Melbourne Football Club moves to UC system

Phone system no longer reliant on batteries, ROI already achieved

The IT manager of Melbourne Football Club had a big task ahead of him when he assumed the role a year and a half ago, as the phone system relied on double A batteries and the voicemail setup was ineffective to the point that staff members used their mobile phones for work calls instead.

Richard Arnott spoke to Computerworld Australia about the upgrade to ShoreTel's unified communications system, which took place not long after he took up the position of IT manger.

“It was stored in a safe and was held up by double A batteries - it was pretty scary," he said.

"So my first day here, I got a call to say that the voicemail had gone down.
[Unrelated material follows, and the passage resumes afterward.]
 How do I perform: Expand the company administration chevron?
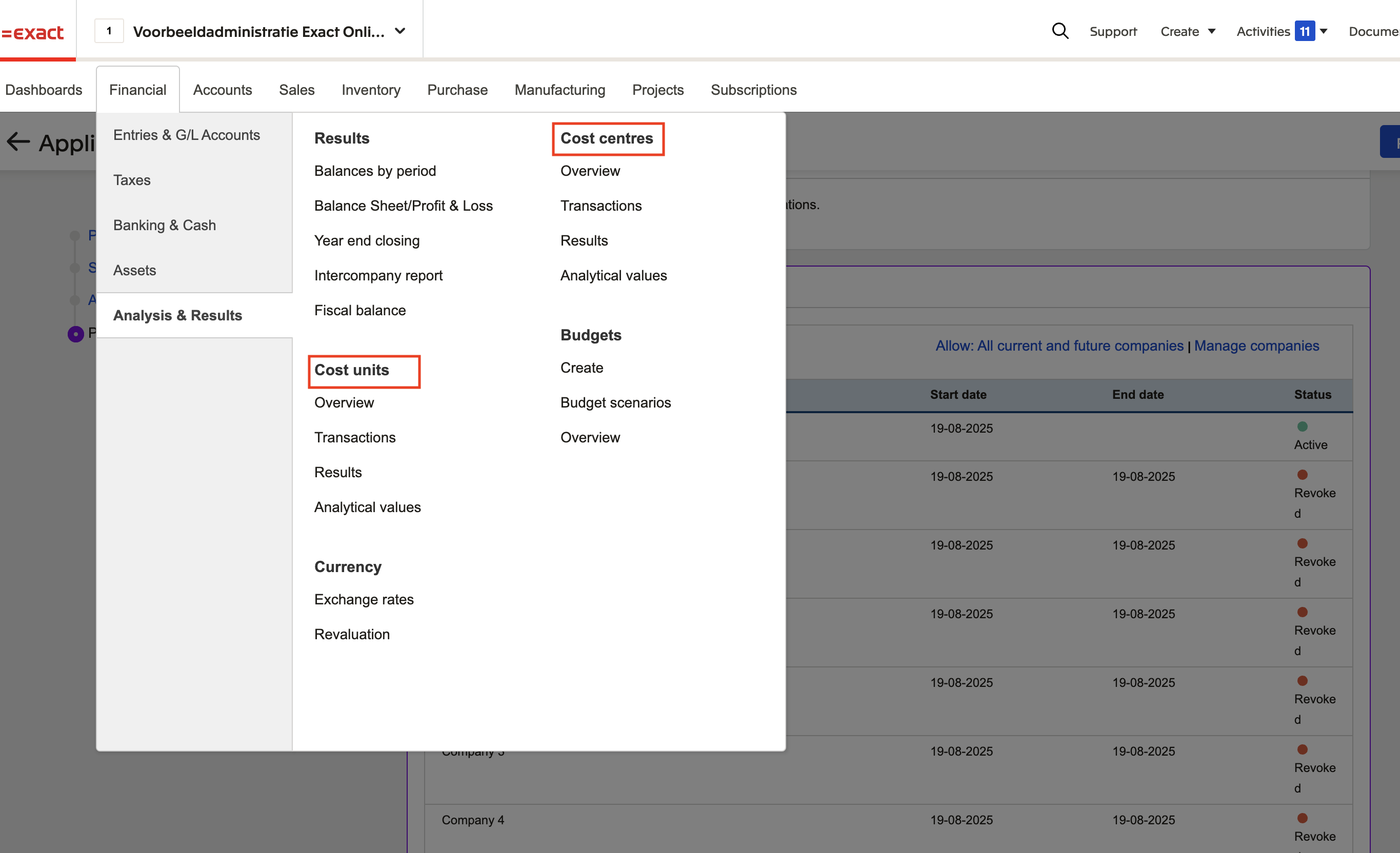click(400, 31)
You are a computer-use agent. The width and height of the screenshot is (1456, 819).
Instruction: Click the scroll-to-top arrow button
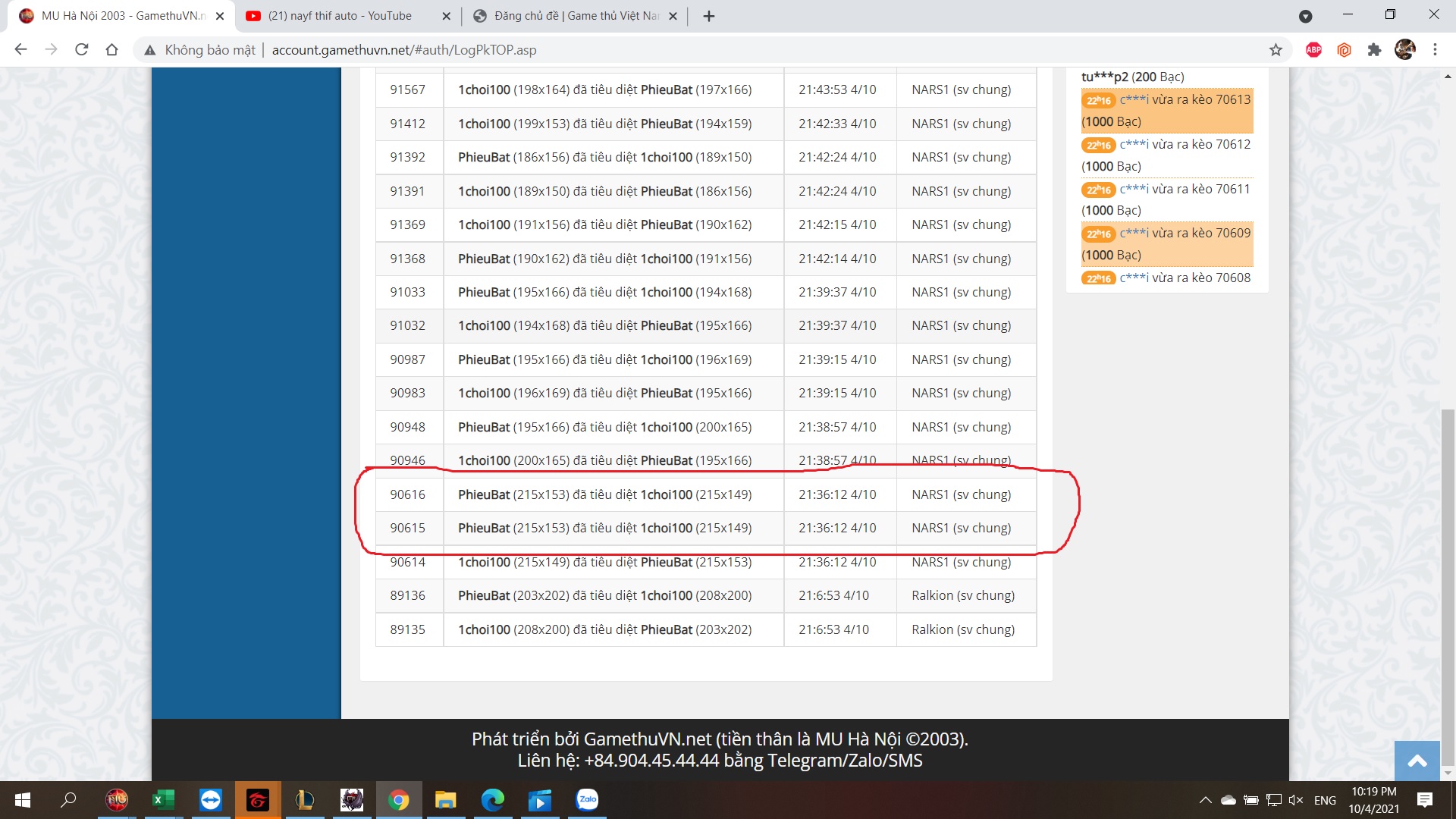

“We had problems with voicemail reliability and the first thing I noticed was that people couldn’t use the features available.

“The usability of the system was near impossible - people were using their mobile phones to call people down the hall."

Arnott said the impetus to upgrade the club’s LG Aria phone systems came after a variety of other projects were completed.

“The timing of this project was on the boil for a little while, but we had a number of other projects happening at the same time,” he said.

Once the time came to go to market, Arnott looked at a number of vendors including Cisco; eventually settling on Shoretel’s unified communications system for its low cost and all-in-one nature.

“The club was looking at just a phone system and not a unified communications system, and it was my job to take on those discussions and try to change the way they think about IT and communications,” Arnott said.

Arnott said he was astounded at how simple the rollout was, and that the use of the device reflected this.

“I was astounded that on day one it was plugged in and ready to go without having to go through the training,” he said.

“People could actually see the application and see where it was going to benefit them.

"A previous rollout I’ve done elsewhere, we’ve rolled out a system and I’ve had to run around from A to B to get people to use it.”

Despite not being able to measure the exact cost savings of the rollout, Arnott said the unified communications platform has already achieved its ROI.

“We didn’t have any measurement prior to the changeover ... the efficiency and uptime were two things we weren't able to measure prior to the rollout,” he said.

“As far as I’m concerned, we’ve probably already reached an ROI just because we haven’t had to call in any engineers, we haven’t had any loss productivity, and the cost of the business of losing voicemails does have the potential to have an impact.”